Artistic expression is the channeling of ideas and intellectual sensations outwards and towards others through an artistic discipline.
Throughout their development, children make a mental representation of the world around them or idealize it in a symbolic way, building an intellectual structure that will later help them “conduct themselves” through society and the environment.
But this process loses efficacy and stability if it cannot be expressed. The expression is, metaphorically, the veneer that encompasses and protects memories and symbolic structures. This is something proven in the study methodology: when two colleagues get together to study a topic, the one who retains it more easily and accurately is the one who tries to explain it to the other.

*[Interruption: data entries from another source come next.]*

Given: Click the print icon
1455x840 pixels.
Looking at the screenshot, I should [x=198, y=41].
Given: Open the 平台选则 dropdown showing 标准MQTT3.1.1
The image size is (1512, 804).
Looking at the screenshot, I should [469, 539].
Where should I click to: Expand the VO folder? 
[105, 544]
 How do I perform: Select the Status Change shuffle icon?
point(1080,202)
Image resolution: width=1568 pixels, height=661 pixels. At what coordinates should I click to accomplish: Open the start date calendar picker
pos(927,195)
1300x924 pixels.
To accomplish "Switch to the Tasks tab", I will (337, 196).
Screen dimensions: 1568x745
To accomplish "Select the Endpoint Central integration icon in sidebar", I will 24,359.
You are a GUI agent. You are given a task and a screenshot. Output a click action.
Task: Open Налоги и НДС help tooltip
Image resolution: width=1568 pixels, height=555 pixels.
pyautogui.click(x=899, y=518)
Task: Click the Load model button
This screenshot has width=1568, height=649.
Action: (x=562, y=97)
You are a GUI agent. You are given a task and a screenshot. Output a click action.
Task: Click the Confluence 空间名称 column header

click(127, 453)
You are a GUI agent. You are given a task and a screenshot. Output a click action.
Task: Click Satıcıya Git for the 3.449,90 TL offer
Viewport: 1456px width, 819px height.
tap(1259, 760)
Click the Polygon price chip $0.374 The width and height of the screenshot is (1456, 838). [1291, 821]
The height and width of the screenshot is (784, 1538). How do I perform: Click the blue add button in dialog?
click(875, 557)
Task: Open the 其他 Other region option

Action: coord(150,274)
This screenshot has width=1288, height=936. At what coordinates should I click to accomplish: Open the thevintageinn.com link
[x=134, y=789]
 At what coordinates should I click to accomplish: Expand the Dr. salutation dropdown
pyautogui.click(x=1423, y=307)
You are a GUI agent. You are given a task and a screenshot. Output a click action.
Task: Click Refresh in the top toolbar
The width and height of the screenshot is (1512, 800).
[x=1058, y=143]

Between the ages of two and five, children already begin to develop complex ideas but have not yet mastered the language to transmit them fluently and naturally. Artistic expression in this age group helps to reflect these ideas in various materials: scribbles, drawings, constructions with wood or pieces of toys, placement of objects, elaboration with sand or earth …
I don’t just mean ideas, but emotions. It is common for people, when they are restless, to dedicate themselves to placing something: their papers, tools, clothes from the closet … I understand that this is also a form of expression, since we structure a series of elements with a pattern and an intention. The end result is that the act of placing these objects in an orderly fashion helps us calm down.
In children, the possibility of experimenting and expressing with different elements such as paintings, wooden blocks, fabrics, markers … will give way to the construction of projects such as cardboard houses, car garages dug out of the earth, castles built with sand … All this will not have the value that is often given to it of: “color this card without leaving the edges of the drawing” or “copy this construction with these pieces”, but rather that of the translation of an intellectual project in a material act. It is reasonable to think that the opportunity to have these experiences in childhood will facilitate the development of vital projects (regarding work, training or family) in maturity.